Sunday, January 22, 2006

Spouting Spielberg

Steven Spielberg speaks his mind, so to say.

Excerpts:-

Disagree with me – that’s what I want

The eternal wunderkind of American cinema is tired.

Spielberg clearly felt that as Hollywood’s most prominent and powerful Jew he would be immune from some of the more venomous attacks on him. He has always been a strong supporter of the state of Israel and Jewish causes. He used the profits from Schindler’s List, his Oscar-winning Holocaust drama, to fund the Shoah Foundation, which is compiling an unprecedented and vast audio-visual library of the personal stories of Holocaust survivors.

Deciding not to take the attacks silently any more, Spielberg spoke to The Sunday Times last week, accusing the critics of “political censorship disguised as criticism”.

He was particularly upset by David Brooks, the conservative New York Times columnist, who wrote that “Spielberg allows himself to ignore the core poison that permeates the Middle East, Islamic radicalism. In Spielberg’s Middle East, there is no Hamas or Islamic Jihad. There are no passionate anti-semites, no Holocaust deniers like the current president of Iran, no zealots who want to exterminate Israelis”.

Spielberg retorted that his film “forces the audience to look directly into the face of unmitigated evil again and again, to remind the audience of why Israel had to respond to Munich in the first place”.

“I developed the script based on a number of sources,” says Spielberg, “but it wasn’t until I met the living source, who the character Avner in my film portrays, did I really decide that this was a story that was worth telling.”

“The man we met, on whom Avner is based, expressed that to Tony Kushner and myself quite eloquently and passionately. It’s not uncharacteristic for soldiers in any conflict to be conflicted about what they are doing, although they would do it over again if they had the opportunity.”

“I personally believe that Golda Meir (who was the Israeli prime minister) needed to respond in the way that she did because Israel would have been perceived as weak had it done nothing to attempt to dismantle the Black September network in western Europe. The film doesn’t criticise Israel, it doesn’t even criticise Israeli policy, but it says that there are unintended consequences in everything that has to do with violence.

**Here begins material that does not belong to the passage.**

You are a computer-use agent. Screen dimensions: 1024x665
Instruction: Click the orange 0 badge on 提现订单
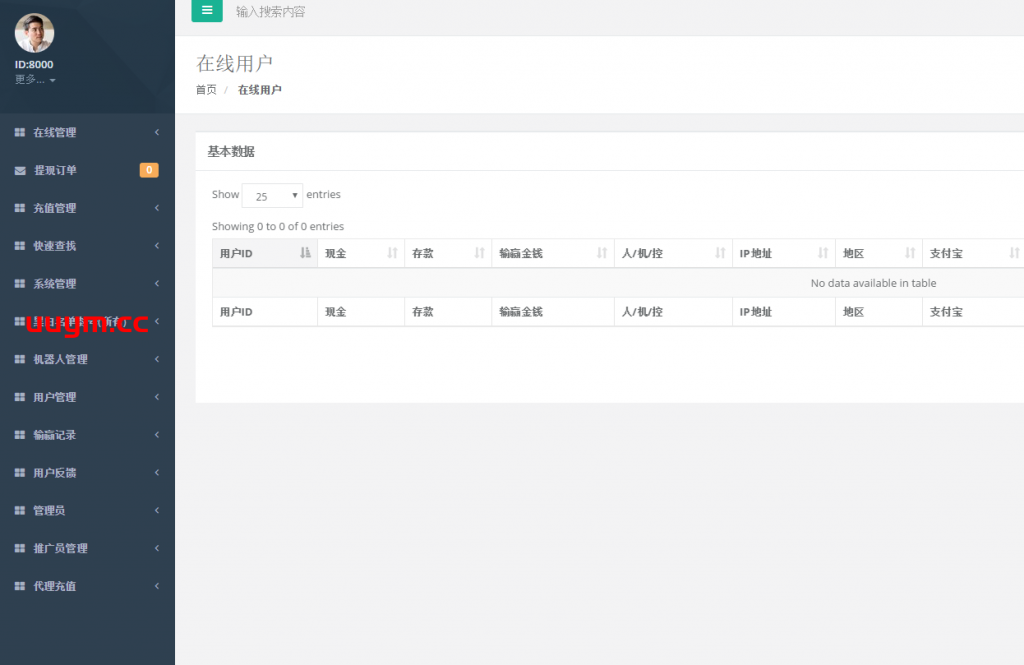(148, 170)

Spielberg: “It is fascinating to watch people who really only want their assumptions confirmed by what they are taking into the theatre. They go into the film and they shave off everything and anything that challenges their assumptions. They sculpt this movie to be what they want it to be. They are really looking for a simple-minded thesis.

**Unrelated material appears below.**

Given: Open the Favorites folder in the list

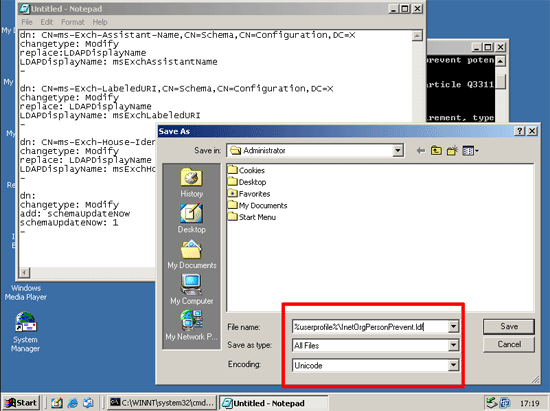Looking at the screenshot, I should [x=249, y=194].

“I think the film is effective because it does what history books really can’t do, which is to ask questions that may not have an immediate answer, and I think this frustrates people.

He said that he and his family “love Israel, we support Israel, we have unqualified support for Israel, which has struggled, surrounded by enemies, ever since its statehood was declared . . . I feel very proud to stand right alongside all of my friends in Israel; and yet I can ask questions about these very, very sensitive issues between Israelis and Palestinians and the whole quest for a homeland”.